Sum over $\mathbb Q^+$

Relevant wiki: Principle of Inclusion and Exclusion Problem Solving

If we allow all positive integers $a,b$ , we find $\sum_{a,b}\frac{1}{a^2b^2}=\zeta(2)^2$ . If we exclude all $a,b$ with a fixed common prime divisor $p$ , we find $\sum_{a,b}\frac{1}{a^2b^2}=(1-\frac{1}{p^4})\zeta(2)^2$ . If we exclude all $a,b$ with $\gcd(a,b)\neq 1$ , we find $\sum_{\gcd(a,b) = 1}\frac{1}{a^2b^2}=\prod_{p}(1-\frac{1}{p^4})\zeta(2)^2=\frac{\zeta(2)^2}{\zeta(4)}=\boxed{2.5}$ , by the inclusion-exclusion principle.
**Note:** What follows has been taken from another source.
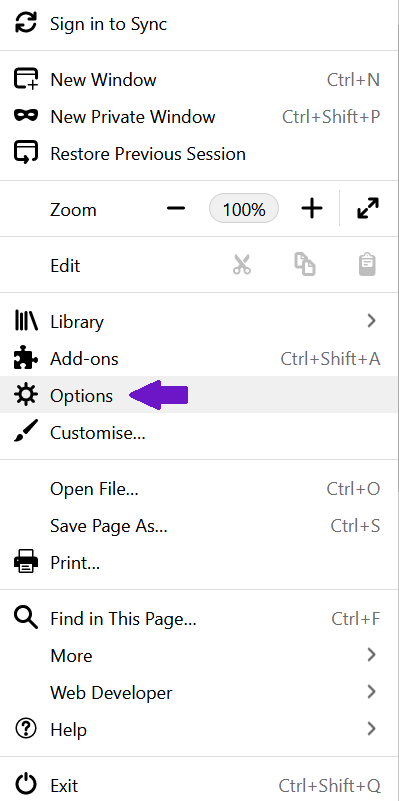Image resolution: width=399 pixels, height=801 pixels.
Task: Click the Paste clipboard icon
Action: (x=367, y=265)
We first note that $F(s)=\sum_{x\in\mathbb Q^+}\frac 1{f(x)^s}=\sum_{\stackrel{a,b=1}{\text{gcd}(a,b)=1}}^\infty\frac 1{(a\cdot b)^s}.$ Moreover for $s>1$ we have that $\begin{aligned} \zeta(s)^2&=\left(\sum_{a=1}^\infty\frac 1{a^s}\right)^2=\sum_{a,b=1}^\infty\frac 1{(a\cdot b)^s}=\sum_{d=1}^\infty\sum_{\stackrel{a,b=1}{\text{gcd}(a,b)=d}}^\infty\frac 1{(a\cdot b)^s}\\ &=\sum_{d=1}^\infty\frac 1{d^{2s}}\cdot\sum_{\stackrel{a,b=1}{\text{gcd}(a,b)=1}}^\infty\frac 1{(a\cdot b)^s}=\zeta(2s)\cdot F(s) \end{aligned}$ where $\zeta(s)$ is Riemann zeta function . Therefore if $s$ is a positive even number $2n$ then the sum converges to $\begin{aligned} F(2n)&=\frac {\zeta(2n)^2}{\zeta(4n)}=\frac {\left((-1)^{n-1}\dfrac {2^{2n-1}B_{2n}\pi^{2n}}{(2n)!}\right)^2}{(-1)^{2n-1}\dfrac {2^{4n-1}B_{4n}\pi^{4n}}{(4n)!}} \\&=\binom{4n}{2n}\frac {B_{2n}^2}{2|B_{4n}|}\in\mathbb Q \end{aligned}$ where $B_k$ is the $k$ -th Bernoulli number (it is rational!). Here there are some values of the function $F(2)=\boxed{\dfrac 52},\, F(4)=\frac 76,\, F(6)=\frac {715}{691},\, F(8)=\frac {7293}{7234}.$

We are looking for $x = \sum_{(\alpha,\beta) = 1} \frac 1{\alpha^2\beta^2}.$

Define $c = \text{gcd}(a,b),\ a = c\alpha,\ b = c\beta$ . Then

$\left(\sum_a \frac 1{a^2}\right)\left(\sum_b \frac 1{b^2}\right) = \sum_{a,b} \frac 1{a^2b^2} = \sum_c \sum_{(\alpha,\beta) = 1} \frac 1{(c\alpha)^2(c\beta)^2} = \left(\sum_c \frac 1{c^4}\right)\left(\sum_{(\alpha,\beta) = 1} \frac 1{\alpha^2\beta^2}\right).$ Thus $\zeta(2)^2 = \zeta(4)x,$ and $x = \frac{\zeta(2)^2}{\zeta(4)} = \frac{(\pi^2/6)^2}{\pi^4/90} = \frac{90}{36} = \boxed{2\tfrac12}.$

I'm not sure if we can consider that as a solution

First , I've observed that when $ab$ become higher, $\frac{1}{f(x)^2}$ become smaller.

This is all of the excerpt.